3.3.2 Evaluation of Potential Tube Degradation Mechanisms In addition to existing tube degradation mechanisms, the licensee considered the following potential degradation mechanisms:

Circumferential ODSCC at the TTS Axial ODSCC at TSPs Axial PWSCC at the TTS The licensee provided the rationale for assessing these SCC mechanisms, none of which have been detected in the Surry, Unit No. 2 SGs. Circumferential ODSCC at the TTS was included because it was identified in one tube in a Surry, Unit No. 1 SG during a previous outage. Axial ODSCC at TSPs was included because it was considered to be bounding for axial SCC at other locations as discussed below in the evaluation of this mechanism. Axial PWSCC at the TTS was included because it was detected in one tube in a Surry, Unit No. 1 SG during a previous outage.

As noted in Section 3.1.2 of this safety evaluation, the NRC staff previously approved an H*

amendment for Surry, Unit No. 2 (Reference 4), which concluded that potential tube degradation beyond the H* depth in the tubesheet does not affect tube integrity. Therefore, the licensees evaluation of potential mechanisms and this safety evaluation do not consider potential tube degradation between the Surry, Unit No. 2 H* distance and the tube end.

Both PWSCC and ODSCC have occurred at various locations at different plants in the Alloy 600TT fleet. In general, plants operating at higher temperatures are more prone to SCC compared to plants operating at lower temperature. Similarly, in general, hotter portions of the tubes are more susceptible to SCC than colder sections. SCC in SG tubes is also accelerated by higher residual stress in the tubes. The Alloy 600TT fleet is known to have some tubes with higher residual stress that are more susceptible to cracking. Two such tubes have been identified in Surry, Unit No. 2 SG B, none in SG A, and 14 in SG C. In ECO27, along with full-length bobbin probe inspection of all tubes, the high-stress tubes in SG B were examined with an array probe for the entire hot-leg straight length.

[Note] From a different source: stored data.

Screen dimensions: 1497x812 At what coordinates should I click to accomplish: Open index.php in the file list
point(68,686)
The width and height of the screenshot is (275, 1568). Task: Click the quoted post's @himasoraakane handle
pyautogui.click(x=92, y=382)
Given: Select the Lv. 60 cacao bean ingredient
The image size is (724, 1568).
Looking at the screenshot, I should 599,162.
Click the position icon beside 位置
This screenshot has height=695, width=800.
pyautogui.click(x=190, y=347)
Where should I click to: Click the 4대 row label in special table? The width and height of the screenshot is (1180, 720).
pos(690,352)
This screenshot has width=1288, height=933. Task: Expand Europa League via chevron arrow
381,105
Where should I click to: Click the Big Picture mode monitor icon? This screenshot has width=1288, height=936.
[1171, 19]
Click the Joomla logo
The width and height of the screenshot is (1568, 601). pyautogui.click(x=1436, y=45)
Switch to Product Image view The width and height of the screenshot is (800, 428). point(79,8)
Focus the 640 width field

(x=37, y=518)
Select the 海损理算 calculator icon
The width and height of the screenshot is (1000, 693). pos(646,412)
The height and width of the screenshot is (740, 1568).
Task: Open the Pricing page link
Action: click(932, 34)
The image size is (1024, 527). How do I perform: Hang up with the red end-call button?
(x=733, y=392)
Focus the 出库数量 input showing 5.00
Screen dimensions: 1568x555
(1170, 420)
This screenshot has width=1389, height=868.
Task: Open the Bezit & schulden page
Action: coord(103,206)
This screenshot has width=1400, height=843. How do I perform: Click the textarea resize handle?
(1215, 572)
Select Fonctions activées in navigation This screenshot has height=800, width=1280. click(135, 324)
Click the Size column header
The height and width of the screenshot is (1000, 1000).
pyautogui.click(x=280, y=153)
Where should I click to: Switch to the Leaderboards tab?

Although the licensee has not detected these three potential forms of SCC in Surry, Unit No. 2, periodic eddy current examinations with specialized probes are performed to detect such cracking. These specialized probes are used for examination of 100 percent of the hot-leg and cold-leg tubes in the tubesheet region and can detect circumferential ODSCC and axial PWSCC. The specialized probes are also used to examine the entire hot-leg straight section of the known high-stress tubes and can detect axial ODSCC. (The full-length bobbin probe examinations can detect axial ODSCC, but with a lower probability than the specialized probes.)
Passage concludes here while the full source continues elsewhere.